--- START OF Extracted text ---

The stability tests were performed to evaluate the photocatalytic durability of the catalyst. The SACs retained ~100% syngas production rate after three cycles (1 h per cycle) of photocatalysis (Supplementary Fig. 20). The Co@Si sample with 3.4 wt%Co presents the highest CO conversion of ~10 mmol g−1, which can be attributed to its relatively high Co loading (Fig. 4c). The atomic Co dispersion is remained consistent in catalyst after irradiation (Supplementary Fig. 21). The CO production rate drastically reduced after 6 h irradiation (Fig. 4c). This may be because of the decomposition of photosensitizer under continuous visible-light irradiation49. Through the compositional engineering of the Co@Si SACs, we achieved an external quantum efficiency (EQE) of 10% combining the efficient metal loading, which surpasses the performance of previously reported heterogeneous photocatalysts for visible-light-driven CO2RR (Fig. 4d, more information about the referred catalysis is available in Supplementary Table 5)15,16,17,18,20,50,51,52,53,54,55,56,57,58,59,60,61,62,63,64.

The materials characterization and catalytic performance investigation presented above lead us to a more detailed model of the syngas production promoted by Co@Si SACs which follows a joint reaction (Supplementary Fig. 22)65. As the initial step, CO2 gas was captured by the porous structure of the SiO2 matrix and converted to the absorption state (CO2*, Step i). The proton was supplied by the ionic equilibrium of H2O. Under the visible-light irradiation, the photosensitizer [Ru(bpy)3]2+ is promoted to its excited state form ([Ru(bpy)3]2+*, Step ii). The photoexcited electron is subsequently transferred to Co@Si domains, and the hole is quenched by the TEOA to regenerate [Ru(bpy)3]2+ (Steps iii–iv). Meanwhile, the CO2* grasps the electron and the proton from Co@Si and solution, respectively, which subsequently converts to form the COOH* intermediate and finally forms CO (Steps v and vi)52,66. A considerable amount of as-formed protons are eventually reduced on the Co-free c-Si facets to produce H2 (Step vii). Similar joint reaction processes have also been found from other photocatalytic systems such as Janus particles, and two-dimensional heterostructures67,68,69,70,71.

--- END OF Extracted text ---
--- START OF Data section ---

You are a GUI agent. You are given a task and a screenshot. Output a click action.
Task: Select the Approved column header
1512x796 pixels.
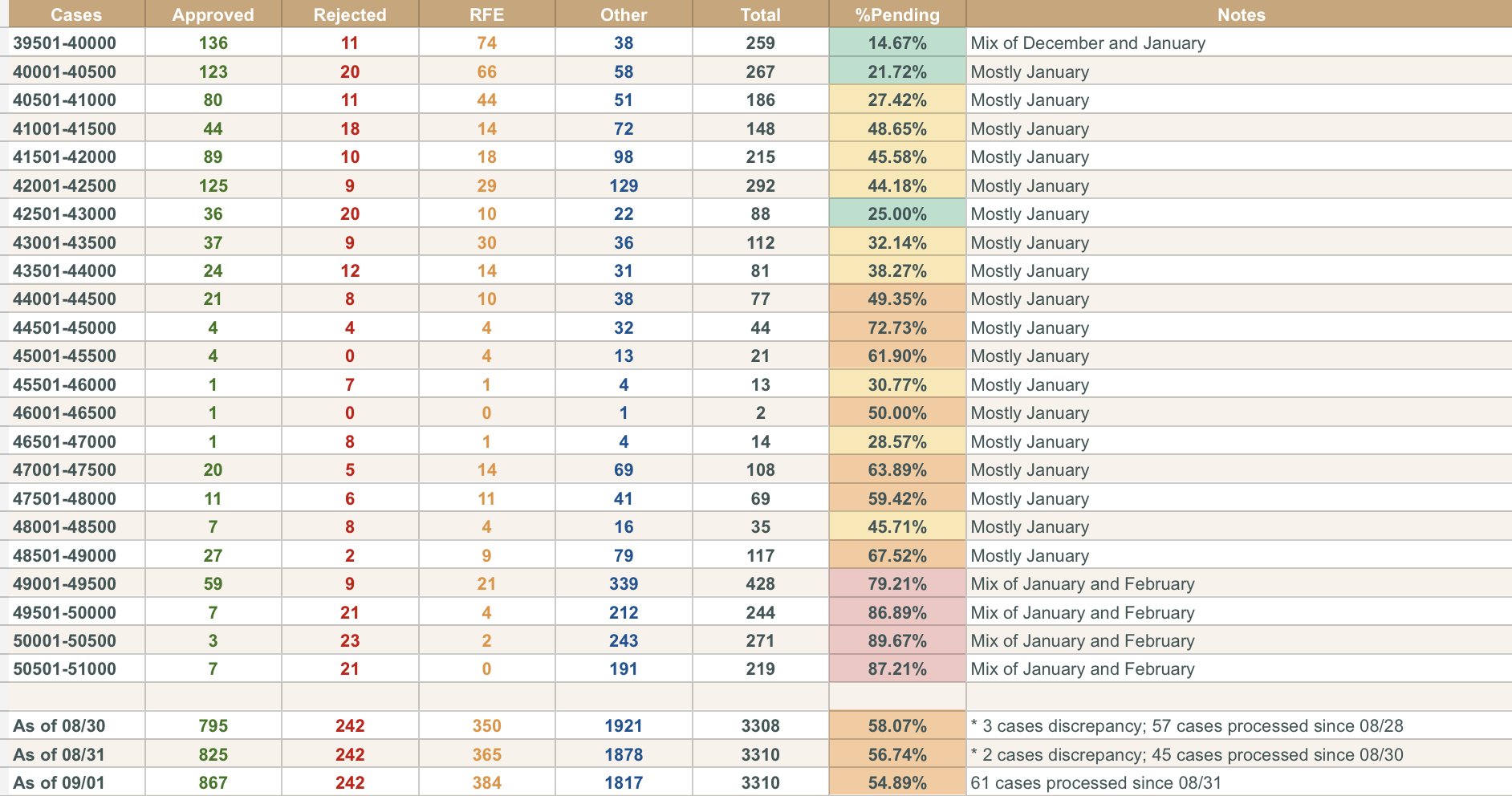click(213, 14)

--- END OF Data section ---

• _What you need to do_:
(1) Do the following statements agree with the Co@Si photocatalysis text? Answer yes or no for each, and quote the words of the text that decide it.
(a) The SACs kept about 100% of their syngas production rate after three one-hour cycles.
(b) The CO production rate rose after 6 h of irradiation.
(c) H2 is produced on the Co-free c-Si facets.
(2) According to the Co@Si photocatalysis text, what external quantum efficiency was achieved?

• _Responses in order_:
(1)
(a) Yes: "The SACs retained ~100% syngas production rate after three cycles (1 h per cycle) of photocatalysis"
(b) No: "The CO production rate drastically reduced after 6 h irradiation"
(c) Yes: "A considerable amount of as-formed protons are eventually reduced on the Co-free c-Si facets to produce H2"

(2) An external quantum efficiency of 10%.